8. If the customer does not fully or partially fulfill one of his obligations, MARISAN is entitled to terminate the agreement for the part of the order form that has not yet been delivered, and / or the part thereof that has not yet been paid. In this case, the customer will owe MARISAN a lump sum compensation equal to 25% of the price of the agreement. MARISAN also has the same right of dissolution if the customer is in one of the following cases: bankruptcy, application for a procedure as included in Book X of the W.E.R., liquidation or analogous procedure on behalf of the customer. In all cases where the customer does not meet one of his obligations (in the broadest sense of the word), MARISAN reserves the right to suspend delivery subject to any other recourse and compensation.

9. MARISAN is not liable for hidden defects in the event of deviant, abnormal or incorrect use of the goods sold, as well as if the customer (or third parties) have made changes to the goods sold.

The responsibility of MARISAN for any hidden defects is strictly limited to one month after the delivery of the goods sold as well as to the mere repair of the goods sold. The liability of MARISAN is limited to what is covered by an insurance policy where appropriate. If the claim is not covered by insurance, the liability of MARISAN is always limited to a maximum of the nominal amount of the relevant invoice from MARISAN (excl. VAT).

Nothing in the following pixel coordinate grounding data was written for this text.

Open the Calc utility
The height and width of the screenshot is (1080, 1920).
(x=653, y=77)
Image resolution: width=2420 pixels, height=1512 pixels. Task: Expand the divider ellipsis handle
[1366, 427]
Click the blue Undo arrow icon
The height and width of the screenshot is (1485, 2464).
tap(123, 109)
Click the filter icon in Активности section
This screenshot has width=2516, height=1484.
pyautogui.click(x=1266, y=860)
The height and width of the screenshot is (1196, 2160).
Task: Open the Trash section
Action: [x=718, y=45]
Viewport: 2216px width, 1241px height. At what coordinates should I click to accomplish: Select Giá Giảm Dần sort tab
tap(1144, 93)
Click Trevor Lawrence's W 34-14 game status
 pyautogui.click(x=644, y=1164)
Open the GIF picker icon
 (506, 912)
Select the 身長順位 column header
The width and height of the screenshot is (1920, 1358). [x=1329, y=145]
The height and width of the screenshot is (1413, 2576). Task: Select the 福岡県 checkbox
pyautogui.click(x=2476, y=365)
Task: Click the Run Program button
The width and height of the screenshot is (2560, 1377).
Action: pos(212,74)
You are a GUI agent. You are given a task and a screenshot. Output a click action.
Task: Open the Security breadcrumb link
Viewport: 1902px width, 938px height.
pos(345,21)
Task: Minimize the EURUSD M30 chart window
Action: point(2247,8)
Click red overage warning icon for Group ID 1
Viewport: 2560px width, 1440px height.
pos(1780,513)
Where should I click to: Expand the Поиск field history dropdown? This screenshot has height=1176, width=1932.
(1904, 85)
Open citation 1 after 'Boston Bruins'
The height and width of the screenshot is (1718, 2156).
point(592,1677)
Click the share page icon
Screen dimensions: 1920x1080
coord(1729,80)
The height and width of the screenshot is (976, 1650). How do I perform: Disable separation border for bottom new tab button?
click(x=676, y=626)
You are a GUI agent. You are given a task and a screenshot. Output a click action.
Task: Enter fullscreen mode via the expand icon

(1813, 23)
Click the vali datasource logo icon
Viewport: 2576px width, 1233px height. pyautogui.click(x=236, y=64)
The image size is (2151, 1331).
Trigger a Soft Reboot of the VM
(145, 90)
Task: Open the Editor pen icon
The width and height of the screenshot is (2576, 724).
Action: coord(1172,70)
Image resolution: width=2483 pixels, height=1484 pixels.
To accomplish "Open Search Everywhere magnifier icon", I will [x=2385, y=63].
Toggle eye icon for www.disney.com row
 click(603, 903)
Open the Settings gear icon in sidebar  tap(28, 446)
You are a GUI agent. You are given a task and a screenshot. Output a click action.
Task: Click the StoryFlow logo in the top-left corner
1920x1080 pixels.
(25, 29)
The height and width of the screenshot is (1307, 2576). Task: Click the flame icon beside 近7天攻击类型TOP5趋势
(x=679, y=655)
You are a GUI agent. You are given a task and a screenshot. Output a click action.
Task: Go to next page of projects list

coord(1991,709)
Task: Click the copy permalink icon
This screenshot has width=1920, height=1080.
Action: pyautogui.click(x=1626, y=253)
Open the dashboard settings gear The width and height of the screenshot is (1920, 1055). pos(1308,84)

10. MARISAN undertakes to treat the personal data provided to it with strict confidentiality and to not release anyone unless this is necessary for the implementation of the agreements concluded with it and unless to fulfill the legal obligations imposed on MARISAN. The customer has the right to consult the personal data stored and processed by MARISAN and, if necessary, to have them corrected or to request their removal.

The customer can obtain additional information on data processing and protection from the Belgian data protection supervisory authority at 1000 Brussels, Drukpersstraat 35.

11. For all possible disputes between MARISAN and its contractors, only the courts of Ghent, Ghent department are competent. Only Belgian law applies to the agreements with MARISAN, including the provisions of the Vienna Sales Convention.